Dos días más tarde, Mark despertó en una habitación blanca. Tenía la mano vendada y estaba mareado. Miró a su derecha y vio a los gemelos dormidos en el sofá. Una mano le acarició la cabeza y se giró. Era Nick. Tenía cara de sueño y los ojos rojos de haber estado llorando. Se subió a la cama sin decir nada y se tumbó junto a él, abrazándole por la cintura y quedándose dormido al instante.
—Es un niño maravilloso —dijo una voz desde la puerta.
«Doctor Rosseaux, impresólogo orgánico», indicaba su placa. Se acercó a la cama sonriendo. Cojeaba ligeramente del pie derecho.
Le pidió que levantase el brazo y comenzó a retirar la venda. Mark no podía creerse lo que estaba viendo. Abría y cerraba los dedos de la mano, de una mano que días atrás solo tenía un dedo y un enorme agujero en el centro. Era imposible.
—¿Co…co…cómo…?
—Increíble, ¿verdad? —dijo el doctor—. Yo me dedico a lo mismo que vosotros. Imprimo cosas y, en mi caso, mi especialidad son órganos humanos.

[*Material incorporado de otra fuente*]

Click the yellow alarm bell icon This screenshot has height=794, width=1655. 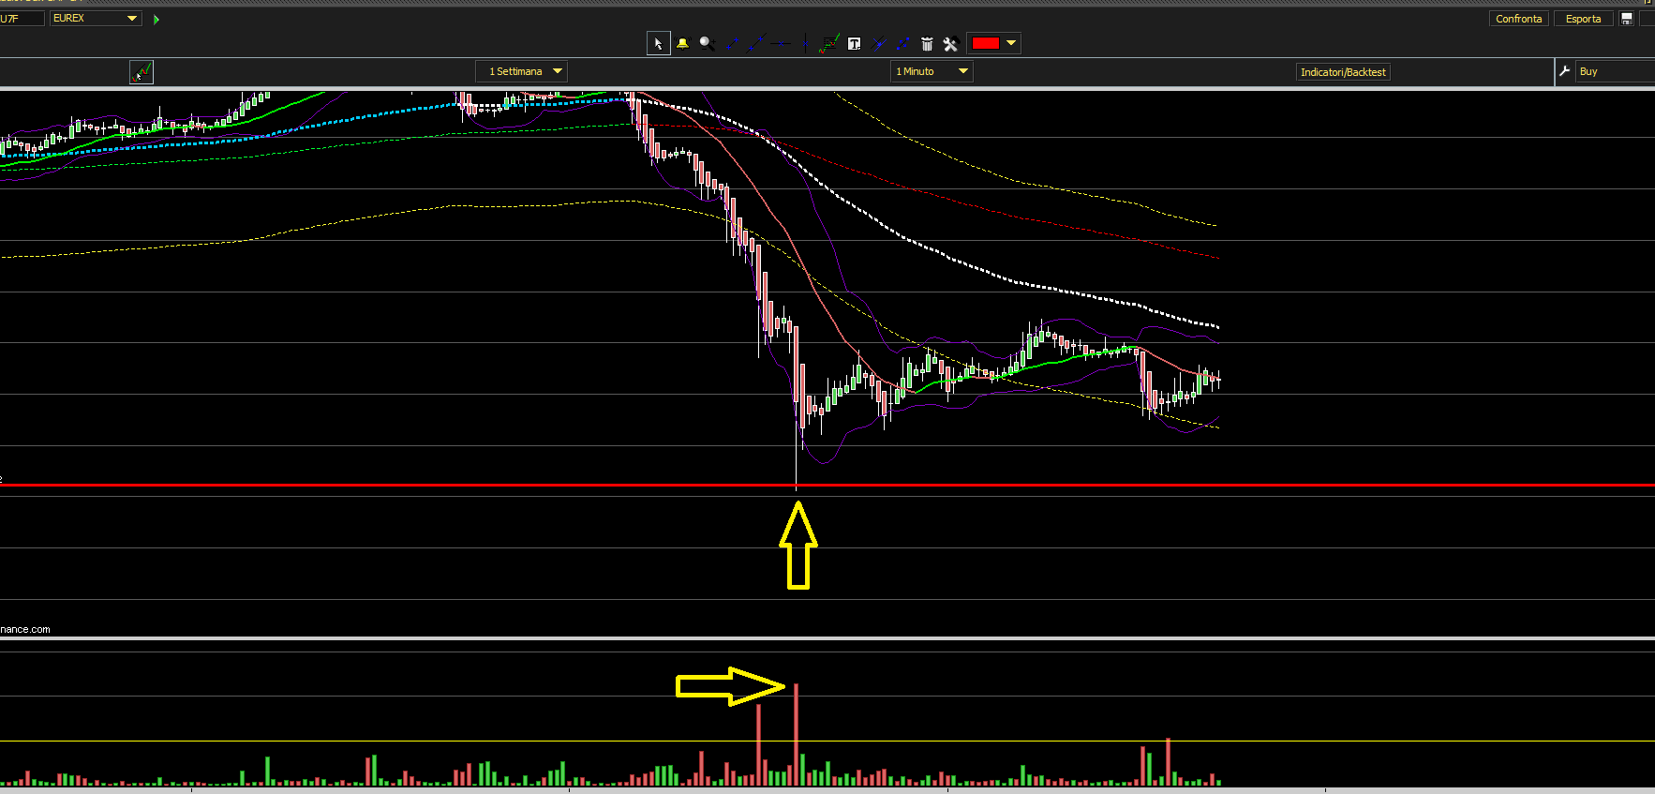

—¿Cómo… es posible? Y… —dejó de examinarse la mano y miró al doctor seriamente, lanzándole una pregunta teñida de amenaza—. ¿Cómo lo sabe?

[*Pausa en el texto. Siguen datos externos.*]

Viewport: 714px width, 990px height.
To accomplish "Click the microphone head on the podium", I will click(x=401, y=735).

El doctor señaló con la cabeza al pequeño Nick.
—Me lo contó todo. No se ha separado de ti. Te quiere mucho, ¿lo sabes? —Mark le acarició los mofletes y asintió con la cabeza— No te preocupes, vuestro secreto está a salvo conmigo. Solo te pido una cosa.
—¿Qué quieres? —preguntó Mark con dureza.

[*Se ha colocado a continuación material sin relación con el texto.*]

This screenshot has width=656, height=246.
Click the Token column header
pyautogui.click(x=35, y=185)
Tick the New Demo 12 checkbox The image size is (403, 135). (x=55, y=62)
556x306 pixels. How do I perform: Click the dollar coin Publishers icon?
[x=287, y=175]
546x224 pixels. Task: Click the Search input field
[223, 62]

—Hace años tuve también un accidente. En la guerra —dijo con voz suave y se dio un golpe en la pierna produciendo un sonido metálico—, pisé una mina y desde entonces llevo una prótesis. La pólvora puede derribar montañas y unir ciudades o puede matar personas. Podemos romper el núcleo del átomo para producir energía o para fabricar bombas nucleares. Lo mismo sucede ahora con las impresoras 3D.
—No entiendo que...
—Lo que quiero decir es que tú decides qué hacer con vuestro camión. Está en tus manos alimentar el caos y la violencia en esta, ya de por sí, insegura ciudad o —y señaló a Nick— ayudar a la gente, hacer del mundo un lugar más seguro para niños como él. Yo también procedo de los suburbios y he hecho cosas de las que no estoy orgulloso. Por eso no he llamado a la policía, porque confío en Nick, James y Lucas, tengo esperanza en ellos. Pero los dos sabemos que harán lo que tú les pidas. Y quiero creer en ti. Por el pequeño Nick.
Al día siguiente se despidieron del doctor Rosseaux y Mark le dio un fuerte apretón con su mano completa. El chico tenía muy claro lo que debía hacer. Cascos para los obreros, tejados para las casas, mesas, sillas de ruedas… Tenían mucho trabajo por delante.